Our hearts are heavy and our mourning is deep. We must honor our loss and our feelings, but not forget that we have a responsibility to overcome our own feelings of hatred, and be accountable to ourselves and to one another. The question is, how and where do we begin to find a path towards healing and towards changing our world that runs amok with senseless deaths caused by hate crimes, fueled by fear? There are no words we can write to comfort the families, friends, and lovers of our 49 brothers and sisters that were victims on the early hours on a Sunday morning in Orlando, Florida, when a lone shooter massacred innocent people at a gay club. Just as there are no words to comfort and express the rage that came when the same thing happened at a gay discotheque in Xalapa, Veracruz, Mexico in May 2016. Shooters came in, murdered 15 people and walked away free and under a cloak of impunity. Not even the Mexican news outlets brought the massacre to light. This particular lament is as dark as it gets, and leaves Mexicans further in isolation, feeling hopeless with no solutions in sight.
When we think about the Orlando massacre, it is not enough to think about one man with one weapon, his mental illness, and a bastardized and misguided ideology. We must understand the degree to which our society at all levels is sick and needs healing. Worldwide since May 2016, the dead claimed by mass attacks number in the hundreds, and that is not counting the young Black and Latino men who have been killed by those who are sworn to serve and protect. It is overwhelming to think of how all of these tragedies are related, and to think that they themselves are only symptoms of a world that must change, one person at a time, institutions one by one, and country by country.
So let us be still for a moment and hold one another in mourning for so many beautiful lives lost to violence everywhere; and then, let us examine our own beliefs and actions and then, as our Alaska Native brothers and sisters eloquently say, “speak to be heard, and listen to understand.” Let us think critically about the interrelationships between beliefs and policies, let us remember that race, economic and political systems, and systems of beliefs were constructed by human beings just like us, and therefore can be changed.
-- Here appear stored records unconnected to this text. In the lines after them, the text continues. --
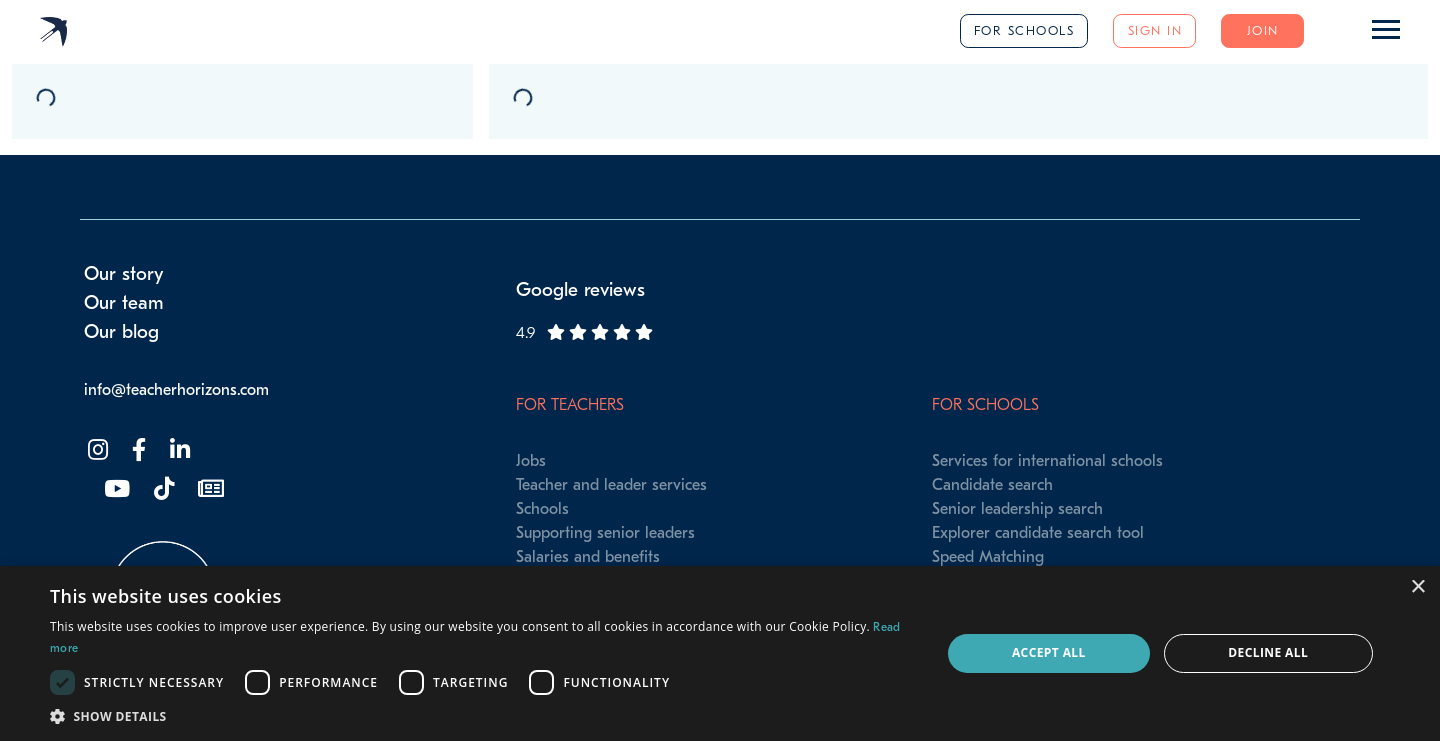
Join (1263, 30)
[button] (482, 716)
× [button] (1417, 587)
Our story (124, 274)
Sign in (1155, 30)
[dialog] (720, 653)
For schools (1024, 30)
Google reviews (580, 290)
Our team (124, 303)
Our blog (121, 332)
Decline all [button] (1268, 652)
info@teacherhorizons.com (176, 390)
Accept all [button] (1049, 652)
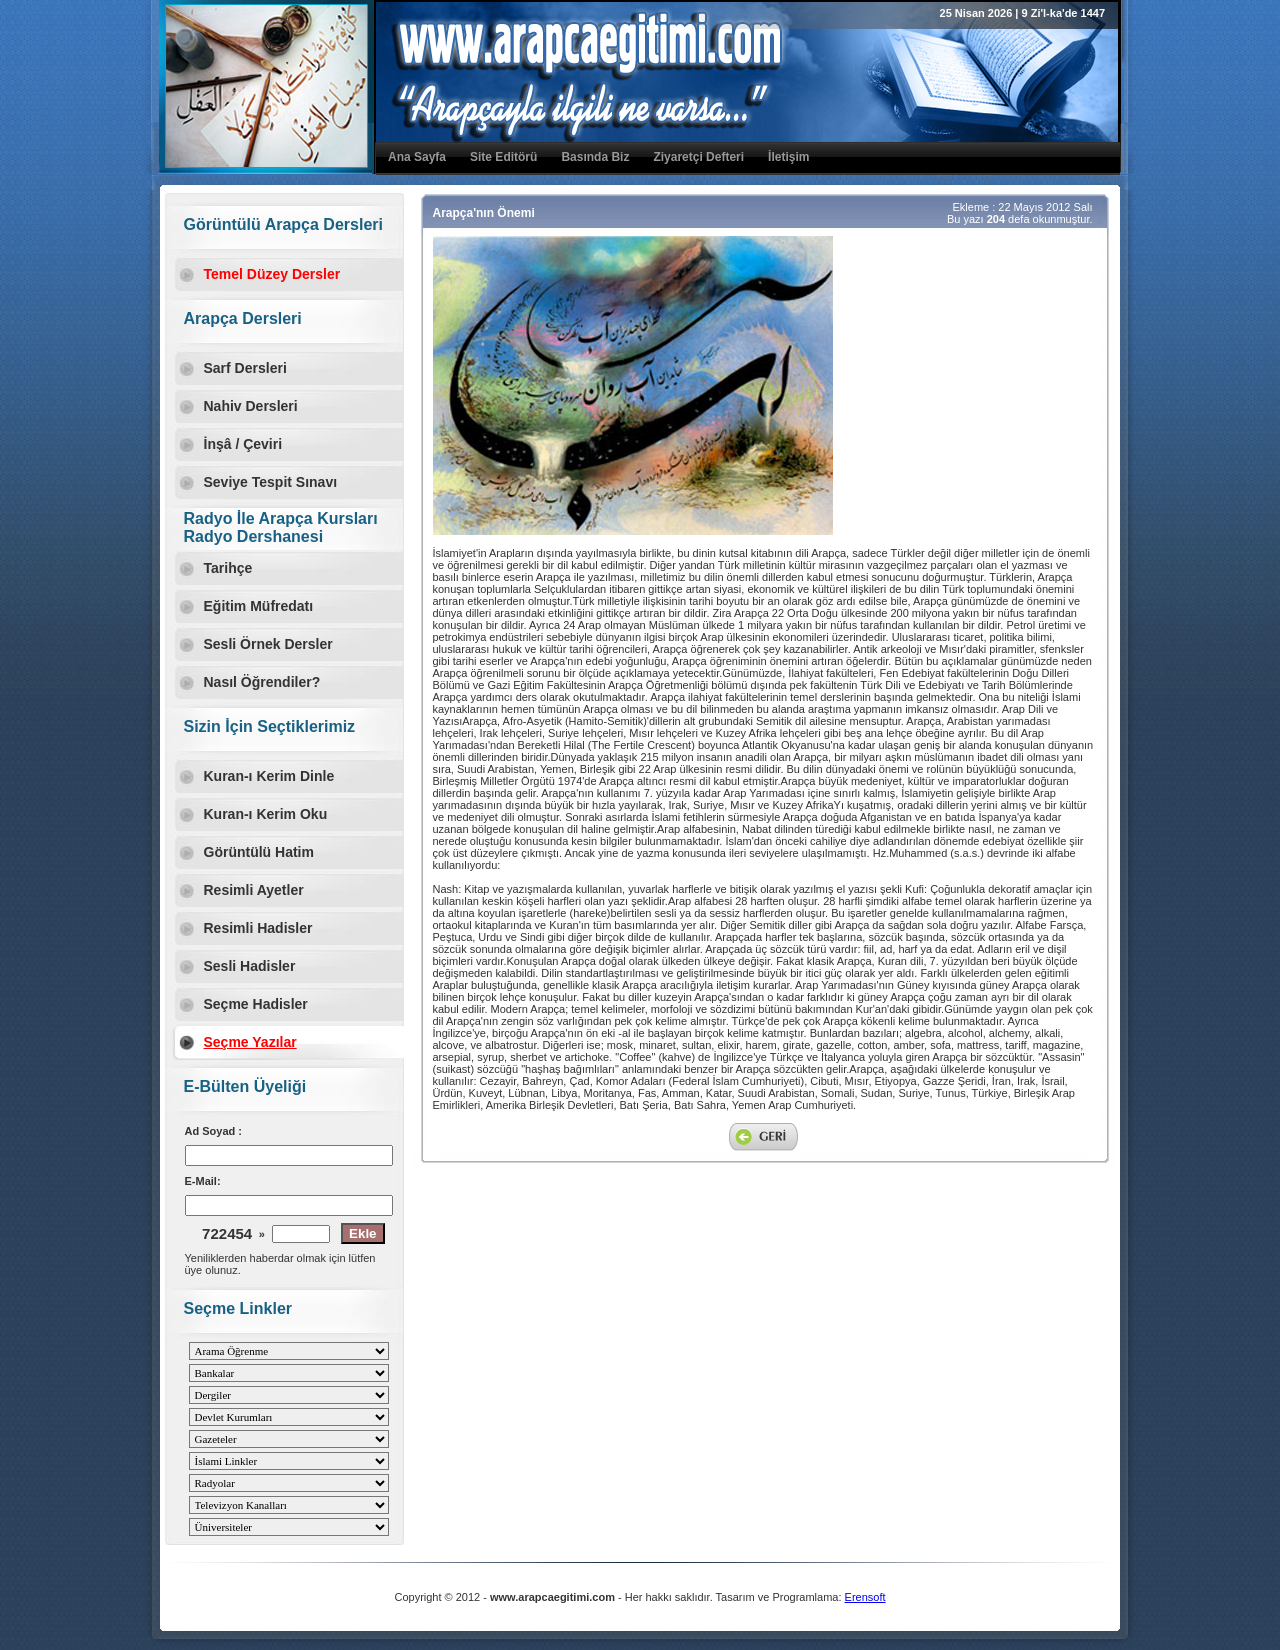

To start, let us advocate for common sense gun laws. Just as we demand safety in the food that we eat, the cars that we drive, the water that we drink, we should be safe on the streets that we walk and the places where we live and love. Let us also demand that our Congress—senators and representatives—stop being complicit in letting big and disproportionate interests benefit from the business of fear that takes innocent lives. Demand that politicians love our country more than they love their careers, and that they implement campaign reform. These are just starting points, but like all change, it should start with us.